== Segment start ==
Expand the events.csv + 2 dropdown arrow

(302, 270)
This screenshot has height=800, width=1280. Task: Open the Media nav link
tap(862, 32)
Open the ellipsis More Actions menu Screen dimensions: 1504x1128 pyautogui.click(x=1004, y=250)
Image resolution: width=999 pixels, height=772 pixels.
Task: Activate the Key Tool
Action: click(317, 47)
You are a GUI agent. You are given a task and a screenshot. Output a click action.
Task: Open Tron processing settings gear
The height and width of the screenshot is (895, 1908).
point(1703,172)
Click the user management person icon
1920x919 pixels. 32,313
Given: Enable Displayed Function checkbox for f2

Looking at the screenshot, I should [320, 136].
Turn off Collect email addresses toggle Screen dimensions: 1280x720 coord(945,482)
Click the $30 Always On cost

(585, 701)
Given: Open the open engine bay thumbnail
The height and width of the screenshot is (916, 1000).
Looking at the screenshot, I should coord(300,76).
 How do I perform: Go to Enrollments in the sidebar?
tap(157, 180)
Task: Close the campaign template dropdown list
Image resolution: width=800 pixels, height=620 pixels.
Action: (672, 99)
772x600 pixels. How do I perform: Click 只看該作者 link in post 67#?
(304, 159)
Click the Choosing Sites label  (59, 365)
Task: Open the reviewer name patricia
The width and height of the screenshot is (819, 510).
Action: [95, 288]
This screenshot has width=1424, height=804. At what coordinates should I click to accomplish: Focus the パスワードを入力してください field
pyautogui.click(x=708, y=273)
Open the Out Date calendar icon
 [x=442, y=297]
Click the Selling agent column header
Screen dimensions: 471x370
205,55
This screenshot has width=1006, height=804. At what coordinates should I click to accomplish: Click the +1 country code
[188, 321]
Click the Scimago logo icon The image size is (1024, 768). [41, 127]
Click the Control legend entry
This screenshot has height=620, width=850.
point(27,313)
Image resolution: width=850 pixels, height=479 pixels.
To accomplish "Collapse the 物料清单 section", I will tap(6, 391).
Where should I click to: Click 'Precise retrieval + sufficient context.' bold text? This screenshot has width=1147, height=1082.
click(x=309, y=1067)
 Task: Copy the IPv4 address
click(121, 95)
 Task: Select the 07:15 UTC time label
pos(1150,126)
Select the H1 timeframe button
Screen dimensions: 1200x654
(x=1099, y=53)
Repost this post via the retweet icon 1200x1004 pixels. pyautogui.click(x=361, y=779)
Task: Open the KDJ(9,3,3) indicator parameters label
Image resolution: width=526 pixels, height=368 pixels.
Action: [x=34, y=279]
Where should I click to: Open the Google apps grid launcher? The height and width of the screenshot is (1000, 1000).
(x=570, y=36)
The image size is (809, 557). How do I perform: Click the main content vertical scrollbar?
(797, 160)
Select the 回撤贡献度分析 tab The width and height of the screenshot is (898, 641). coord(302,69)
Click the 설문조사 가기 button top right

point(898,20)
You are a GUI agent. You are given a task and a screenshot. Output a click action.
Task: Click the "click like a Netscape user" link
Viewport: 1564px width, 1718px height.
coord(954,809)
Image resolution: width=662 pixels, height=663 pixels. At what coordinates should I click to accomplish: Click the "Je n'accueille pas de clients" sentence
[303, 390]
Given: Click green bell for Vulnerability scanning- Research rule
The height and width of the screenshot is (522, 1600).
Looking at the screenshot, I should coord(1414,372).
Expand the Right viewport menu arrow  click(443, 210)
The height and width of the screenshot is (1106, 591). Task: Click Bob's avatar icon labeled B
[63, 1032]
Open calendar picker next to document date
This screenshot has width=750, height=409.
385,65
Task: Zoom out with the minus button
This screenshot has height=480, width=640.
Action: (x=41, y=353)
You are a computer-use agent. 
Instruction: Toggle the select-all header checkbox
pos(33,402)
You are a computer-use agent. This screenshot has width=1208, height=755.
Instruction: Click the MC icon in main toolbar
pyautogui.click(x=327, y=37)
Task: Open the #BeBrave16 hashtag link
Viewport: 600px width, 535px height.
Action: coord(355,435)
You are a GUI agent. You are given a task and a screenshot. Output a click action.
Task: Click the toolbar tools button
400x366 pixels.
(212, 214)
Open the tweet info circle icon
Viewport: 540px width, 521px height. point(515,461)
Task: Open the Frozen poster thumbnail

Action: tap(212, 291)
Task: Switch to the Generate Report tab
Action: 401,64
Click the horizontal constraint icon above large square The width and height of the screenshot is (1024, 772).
== Segment end ==
*Task brief*: Report every line from the material above that mentions the word "computer".

*Problem solution*:
You are a computer-use agent. 
You are a computer-use agent. This screenshot has width=1208, height=755.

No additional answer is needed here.